Eliminação do Brasil quebra marcas históricas e faz Copa de 2026 ser emblemática
Derrota para a Noruega encerra sequências que atravessaram décadas
Lance|Do R7

A eliminação do Brasil para a Noruega, nas oitavas de final da Copa do Mundo, entrou para a história por motivos que vão além da despedida precoce da seleção. O resultado colocou fim a sequências que atravessaram décadas e fez o Mundial registrar marcas inéditas desde a criação da competição.
A principal delas envolve as três maiores campeãs da Copa do Mundo. Pela primeira vez na história, Brasil, Alemanha e Itália ficaram todos fora das quartas de final, o que significa que nenhuma das seleções terminou a competição entre as oito melhores.
Até a edição de 2022, ao menos uma das três potências sempre figurava no Top 8 do Mundial. Em 2026, porém, o cenário mudou completamente: o Brasil caiu diante da Noruega nas oitavas, a Alemanha foi eliminada pelo Paraguai na segunda fase e a Itália sequer conseguiu se classificar para a Copa.
Sem Brasil, semifinais também deixam de ter uma potência histórica
Outro dado que chama atenção envolve as semifinais. Entre as Copas de 1934 e 2014, sempre houve ao menos uma entre Brasil, Alemanha e Itália na disputa por uma vaga na decisão.
A escrita foi interrompida em 2018 e voltou a se repetir em 2022. Agora, em 2026, pela terceira Copa consecutiva, nenhuma das três potências alcançará as semifinais. A diferença é que, desta vez, o feito é ainda mais expressivo, já que nenhuma delas conseguiu sequer chegar às quartas de final.

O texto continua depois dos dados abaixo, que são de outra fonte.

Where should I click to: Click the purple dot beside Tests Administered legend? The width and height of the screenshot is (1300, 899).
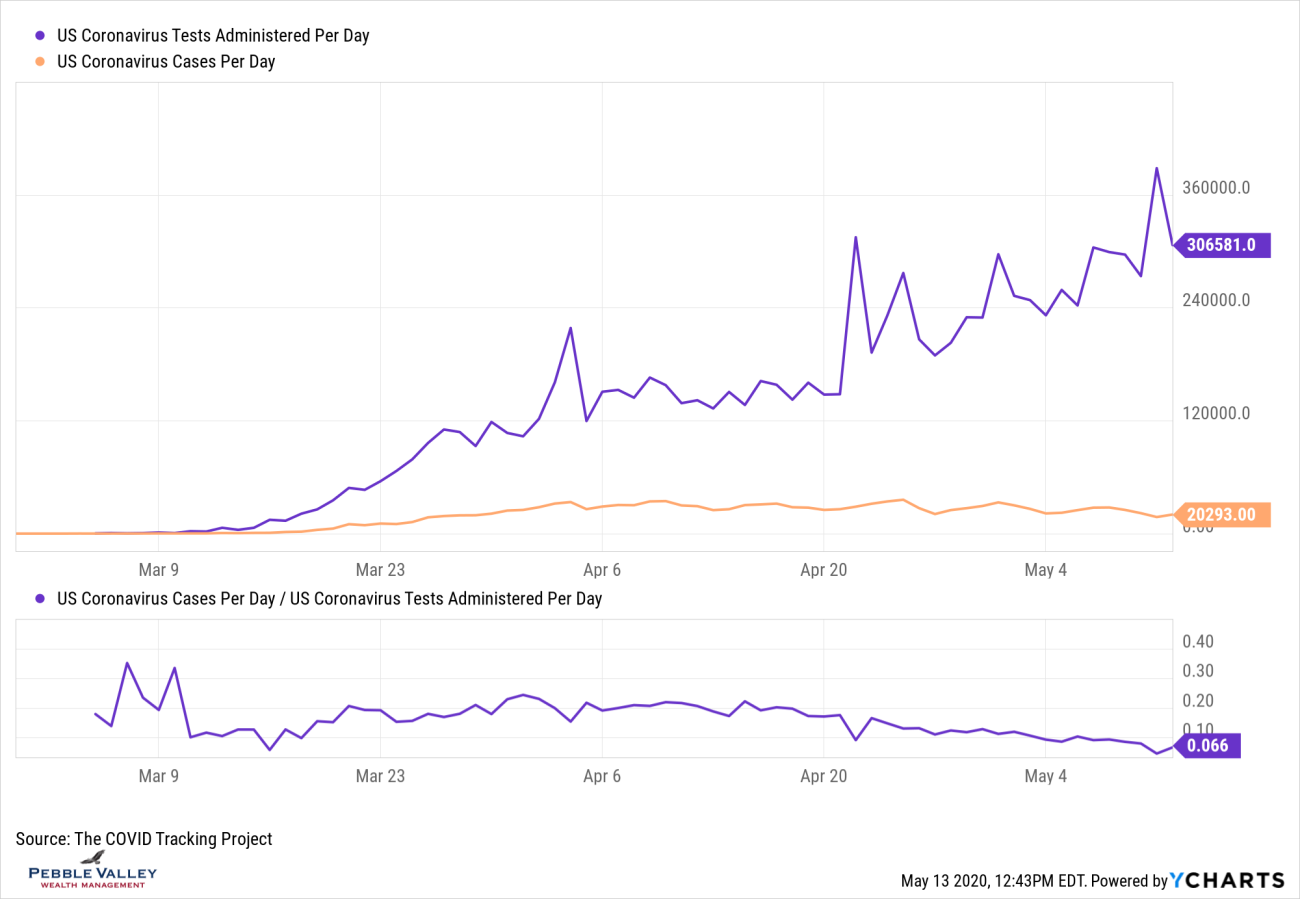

Quem elimina o Brasil costuma terminar no pódio
Outro retrospecto impressionante que a Noruega pode repetir neste mundial é a colocação da equipe que tira a seleção brasileira da competição. Desde 1938, toda seleção que eliminou o Brasil em uma Copa do Mundo terminou a competição entre as três primeiras colocadas.